Mary Trunk
Mary Trunk travaille dans une zone précieuse du cinéma indépendant américain, celle où l'observation du réel, la fragilité documentaire et l'inquiétude de fiction cessent d'être nettement séparables. Ses films, tels qu'ils apparaissent chez CaSTV, donnent l'impression d'un regard qui préfère les êtres en décalage aux situations parfaitement fermées. Trunk ne fabrique pas des intrigues destinées à démontrer une idée. Elle accompagne des présences, des voix, des trajectoires parfois obliques, et laisse le malaise émerger de cette fréquentation même. C'est un cinéma qui touche au documentaire autant qu'au drama, avec des bords souvent assez instables pour intéresser tout amateur de formes inquiétantes.

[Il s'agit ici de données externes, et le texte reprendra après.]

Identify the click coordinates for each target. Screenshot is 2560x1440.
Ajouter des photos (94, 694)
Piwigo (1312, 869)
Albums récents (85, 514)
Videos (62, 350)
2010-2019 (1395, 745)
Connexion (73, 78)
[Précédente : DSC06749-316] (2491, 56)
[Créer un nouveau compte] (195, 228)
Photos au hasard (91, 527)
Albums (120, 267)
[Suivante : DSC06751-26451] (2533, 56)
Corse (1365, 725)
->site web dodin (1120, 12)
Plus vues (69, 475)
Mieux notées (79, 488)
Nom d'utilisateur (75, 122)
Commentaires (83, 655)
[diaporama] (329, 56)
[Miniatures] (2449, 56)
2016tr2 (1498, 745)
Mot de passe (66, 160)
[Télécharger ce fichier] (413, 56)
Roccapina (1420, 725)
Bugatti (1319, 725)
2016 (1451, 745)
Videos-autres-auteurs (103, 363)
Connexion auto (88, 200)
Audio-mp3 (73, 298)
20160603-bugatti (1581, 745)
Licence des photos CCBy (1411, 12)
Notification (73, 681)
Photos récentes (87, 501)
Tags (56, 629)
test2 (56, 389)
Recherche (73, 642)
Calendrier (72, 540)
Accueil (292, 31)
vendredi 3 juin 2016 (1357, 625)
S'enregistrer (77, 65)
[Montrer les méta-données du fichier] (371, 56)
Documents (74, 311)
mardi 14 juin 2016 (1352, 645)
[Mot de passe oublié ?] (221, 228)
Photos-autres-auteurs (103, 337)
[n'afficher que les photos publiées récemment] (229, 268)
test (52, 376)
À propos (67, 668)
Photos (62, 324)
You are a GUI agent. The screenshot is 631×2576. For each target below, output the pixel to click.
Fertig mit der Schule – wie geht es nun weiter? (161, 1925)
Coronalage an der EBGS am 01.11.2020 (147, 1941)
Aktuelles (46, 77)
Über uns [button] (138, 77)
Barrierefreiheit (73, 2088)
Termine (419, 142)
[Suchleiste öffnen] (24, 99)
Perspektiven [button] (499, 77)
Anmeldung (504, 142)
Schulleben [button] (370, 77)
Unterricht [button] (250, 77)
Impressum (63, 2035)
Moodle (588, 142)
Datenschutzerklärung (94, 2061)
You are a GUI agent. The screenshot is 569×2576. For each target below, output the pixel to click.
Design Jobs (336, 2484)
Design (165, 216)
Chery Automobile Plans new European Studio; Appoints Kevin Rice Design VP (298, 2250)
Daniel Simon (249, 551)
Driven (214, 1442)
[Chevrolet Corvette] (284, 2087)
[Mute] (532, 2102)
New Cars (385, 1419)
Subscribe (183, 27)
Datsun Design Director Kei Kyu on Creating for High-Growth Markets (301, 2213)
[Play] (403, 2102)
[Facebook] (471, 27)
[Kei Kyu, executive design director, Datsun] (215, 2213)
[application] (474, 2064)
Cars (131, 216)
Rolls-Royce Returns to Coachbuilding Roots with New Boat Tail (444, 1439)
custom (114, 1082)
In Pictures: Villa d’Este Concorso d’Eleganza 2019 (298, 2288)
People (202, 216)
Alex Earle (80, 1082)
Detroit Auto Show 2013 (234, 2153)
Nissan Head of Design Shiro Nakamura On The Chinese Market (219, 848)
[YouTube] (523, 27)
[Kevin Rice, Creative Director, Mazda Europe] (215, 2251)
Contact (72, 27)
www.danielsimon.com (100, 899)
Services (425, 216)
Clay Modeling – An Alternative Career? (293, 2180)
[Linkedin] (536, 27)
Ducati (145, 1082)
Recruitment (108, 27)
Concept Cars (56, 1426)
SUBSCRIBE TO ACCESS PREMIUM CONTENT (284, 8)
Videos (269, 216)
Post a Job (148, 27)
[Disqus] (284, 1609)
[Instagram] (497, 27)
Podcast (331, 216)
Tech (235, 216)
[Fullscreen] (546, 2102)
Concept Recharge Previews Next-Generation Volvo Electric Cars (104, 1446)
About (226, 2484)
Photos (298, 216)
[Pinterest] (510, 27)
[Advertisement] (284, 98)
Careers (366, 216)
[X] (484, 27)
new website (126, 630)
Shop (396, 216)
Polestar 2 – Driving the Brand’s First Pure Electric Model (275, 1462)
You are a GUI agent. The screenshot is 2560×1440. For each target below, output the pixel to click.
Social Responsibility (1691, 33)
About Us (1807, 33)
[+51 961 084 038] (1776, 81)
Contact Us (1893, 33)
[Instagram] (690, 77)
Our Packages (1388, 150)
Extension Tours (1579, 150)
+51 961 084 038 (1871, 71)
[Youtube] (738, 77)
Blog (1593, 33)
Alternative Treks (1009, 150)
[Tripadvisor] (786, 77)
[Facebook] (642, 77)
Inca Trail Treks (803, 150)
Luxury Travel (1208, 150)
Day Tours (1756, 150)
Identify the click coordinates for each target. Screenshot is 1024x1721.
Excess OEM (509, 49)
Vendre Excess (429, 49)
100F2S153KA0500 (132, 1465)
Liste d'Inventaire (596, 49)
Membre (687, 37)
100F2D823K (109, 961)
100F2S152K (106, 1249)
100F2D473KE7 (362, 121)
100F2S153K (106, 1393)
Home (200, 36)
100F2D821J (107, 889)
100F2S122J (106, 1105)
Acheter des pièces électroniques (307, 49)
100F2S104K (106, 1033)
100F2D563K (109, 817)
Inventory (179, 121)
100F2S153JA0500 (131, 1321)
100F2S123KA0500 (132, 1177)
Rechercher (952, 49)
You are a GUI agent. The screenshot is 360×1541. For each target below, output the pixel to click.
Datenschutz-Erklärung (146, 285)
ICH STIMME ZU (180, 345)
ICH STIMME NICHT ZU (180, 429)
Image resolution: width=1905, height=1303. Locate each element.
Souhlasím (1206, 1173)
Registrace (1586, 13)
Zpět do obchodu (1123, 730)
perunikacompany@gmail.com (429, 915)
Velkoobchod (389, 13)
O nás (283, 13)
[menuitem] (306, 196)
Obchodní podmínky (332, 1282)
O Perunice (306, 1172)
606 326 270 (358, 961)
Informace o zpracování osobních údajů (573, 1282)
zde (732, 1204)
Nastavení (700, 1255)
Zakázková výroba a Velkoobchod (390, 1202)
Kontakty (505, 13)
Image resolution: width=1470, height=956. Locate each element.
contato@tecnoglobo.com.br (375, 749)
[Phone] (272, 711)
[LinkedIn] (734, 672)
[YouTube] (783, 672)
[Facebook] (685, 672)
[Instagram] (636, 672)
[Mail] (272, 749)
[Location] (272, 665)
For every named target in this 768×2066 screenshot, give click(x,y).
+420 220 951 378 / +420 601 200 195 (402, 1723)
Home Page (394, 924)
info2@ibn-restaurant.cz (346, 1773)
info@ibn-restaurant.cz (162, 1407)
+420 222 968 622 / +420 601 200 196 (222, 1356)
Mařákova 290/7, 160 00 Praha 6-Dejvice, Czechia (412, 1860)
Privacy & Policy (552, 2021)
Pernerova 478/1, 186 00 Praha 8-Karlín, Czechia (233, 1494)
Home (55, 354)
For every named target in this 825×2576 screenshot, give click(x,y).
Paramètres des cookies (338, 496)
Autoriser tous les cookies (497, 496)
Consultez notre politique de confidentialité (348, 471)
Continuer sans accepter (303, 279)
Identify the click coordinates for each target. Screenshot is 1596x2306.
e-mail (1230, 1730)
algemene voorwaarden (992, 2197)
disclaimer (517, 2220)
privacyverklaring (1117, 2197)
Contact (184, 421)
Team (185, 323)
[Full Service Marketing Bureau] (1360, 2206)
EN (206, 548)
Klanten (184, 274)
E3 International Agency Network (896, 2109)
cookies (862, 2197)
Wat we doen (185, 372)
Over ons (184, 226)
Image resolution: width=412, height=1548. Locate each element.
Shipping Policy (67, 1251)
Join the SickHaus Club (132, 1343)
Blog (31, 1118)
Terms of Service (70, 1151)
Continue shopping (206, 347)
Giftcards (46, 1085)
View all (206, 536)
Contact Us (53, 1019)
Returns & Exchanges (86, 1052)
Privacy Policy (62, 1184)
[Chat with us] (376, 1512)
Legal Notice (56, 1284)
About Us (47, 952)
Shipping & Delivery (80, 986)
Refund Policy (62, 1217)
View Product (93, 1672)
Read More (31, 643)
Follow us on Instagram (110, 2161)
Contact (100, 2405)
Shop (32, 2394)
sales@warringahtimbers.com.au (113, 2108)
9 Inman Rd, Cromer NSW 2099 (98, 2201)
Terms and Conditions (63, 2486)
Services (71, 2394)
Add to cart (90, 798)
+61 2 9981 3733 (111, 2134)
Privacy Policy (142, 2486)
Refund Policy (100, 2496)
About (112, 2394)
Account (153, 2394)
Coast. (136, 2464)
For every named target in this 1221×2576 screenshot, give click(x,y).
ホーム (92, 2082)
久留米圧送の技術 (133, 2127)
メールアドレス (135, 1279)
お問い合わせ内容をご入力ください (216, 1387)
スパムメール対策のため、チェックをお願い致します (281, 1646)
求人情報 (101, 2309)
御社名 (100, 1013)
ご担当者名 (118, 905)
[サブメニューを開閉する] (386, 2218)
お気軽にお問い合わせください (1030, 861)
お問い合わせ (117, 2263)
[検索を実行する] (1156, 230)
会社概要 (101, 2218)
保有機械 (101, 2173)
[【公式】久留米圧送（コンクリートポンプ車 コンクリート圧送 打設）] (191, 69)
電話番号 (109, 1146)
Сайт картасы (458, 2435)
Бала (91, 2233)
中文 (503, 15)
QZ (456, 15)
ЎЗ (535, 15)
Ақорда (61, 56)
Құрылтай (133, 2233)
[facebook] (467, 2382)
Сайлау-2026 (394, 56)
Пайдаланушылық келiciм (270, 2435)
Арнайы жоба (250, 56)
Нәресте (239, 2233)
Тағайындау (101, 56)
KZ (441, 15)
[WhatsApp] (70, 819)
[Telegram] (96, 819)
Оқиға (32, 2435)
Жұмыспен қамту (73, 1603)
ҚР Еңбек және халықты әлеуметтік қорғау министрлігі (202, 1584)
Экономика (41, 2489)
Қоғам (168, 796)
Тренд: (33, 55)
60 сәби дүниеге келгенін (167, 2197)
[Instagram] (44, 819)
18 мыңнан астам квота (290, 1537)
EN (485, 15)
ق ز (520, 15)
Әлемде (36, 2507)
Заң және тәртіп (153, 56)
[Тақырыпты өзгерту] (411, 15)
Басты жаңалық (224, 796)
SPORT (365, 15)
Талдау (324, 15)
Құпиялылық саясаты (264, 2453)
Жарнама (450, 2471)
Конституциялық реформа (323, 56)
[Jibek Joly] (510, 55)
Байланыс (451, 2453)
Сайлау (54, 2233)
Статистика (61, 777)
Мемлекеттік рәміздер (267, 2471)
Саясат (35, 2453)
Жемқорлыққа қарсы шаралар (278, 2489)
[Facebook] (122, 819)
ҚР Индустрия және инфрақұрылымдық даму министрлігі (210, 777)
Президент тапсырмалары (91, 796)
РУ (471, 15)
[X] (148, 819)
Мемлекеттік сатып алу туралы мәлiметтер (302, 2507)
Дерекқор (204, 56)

Cette instabilité est sa force. Là où d'autres cinéastes cherchent à décider rapidement de la tonalité de leur œuvre, Trunk accepte de rester dans un régime plus ouvert, plus poreux. Le récit avance, mais il avance avec des accrocs, des hésitations, des zones de retrait. Le spectateur ne reçoit pas un parcours balisé. Il entre dans une manière de regarder. Cela pourrait sembler modeste, mais cette modestie est trompeuse. Elle suppose une grande confiance dans la durée des plans, dans la densité d'un visage, dans ce qu'un lieu peut révéler lorsqu'on ne le traite pas comme simple arrière plan.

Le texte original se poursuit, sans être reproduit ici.